* Input data
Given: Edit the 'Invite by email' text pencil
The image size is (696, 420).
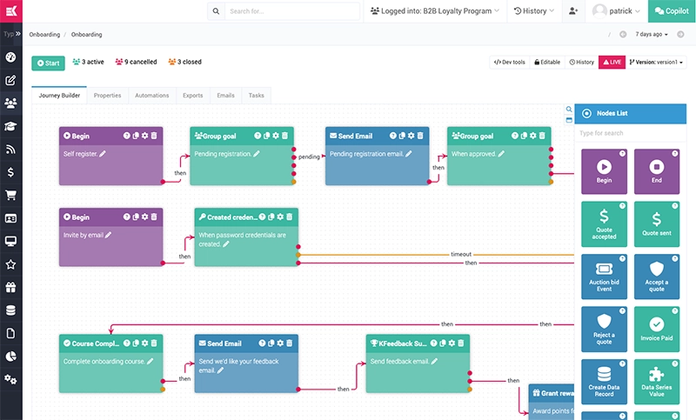Looking at the screenshot, I should tap(109, 235).
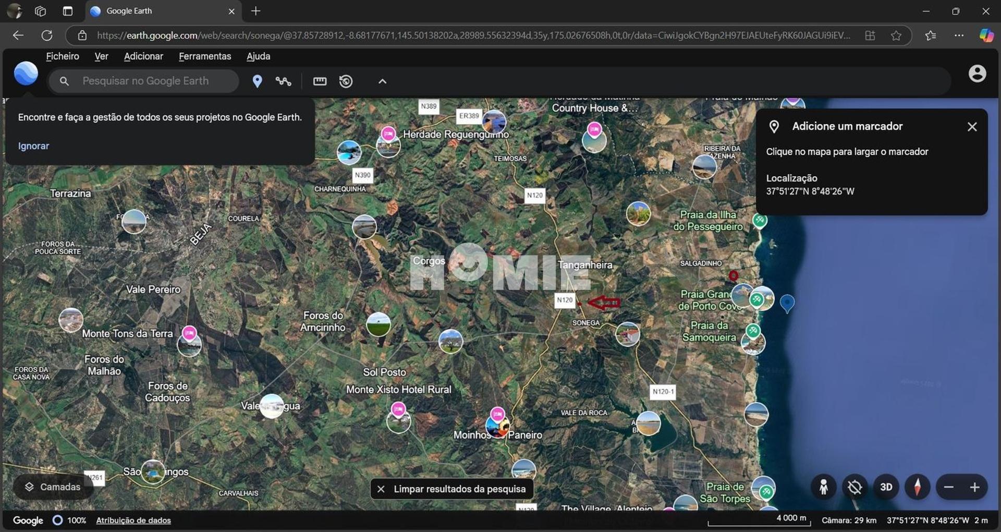Select the draw path or polygon tool
The image size is (1001, 532).
click(x=283, y=81)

* What is being asked
In your answer, set down the full listing word for word and include no pictures.

* Reply
Given: Edit the 'Invite by email' text pencil
The image size is (696, 420).
Looking at the screenshot, I should tap(109, 235).
Select the draw path or polygon tool
The image size is (1001, 532).
click(x=283, y=81)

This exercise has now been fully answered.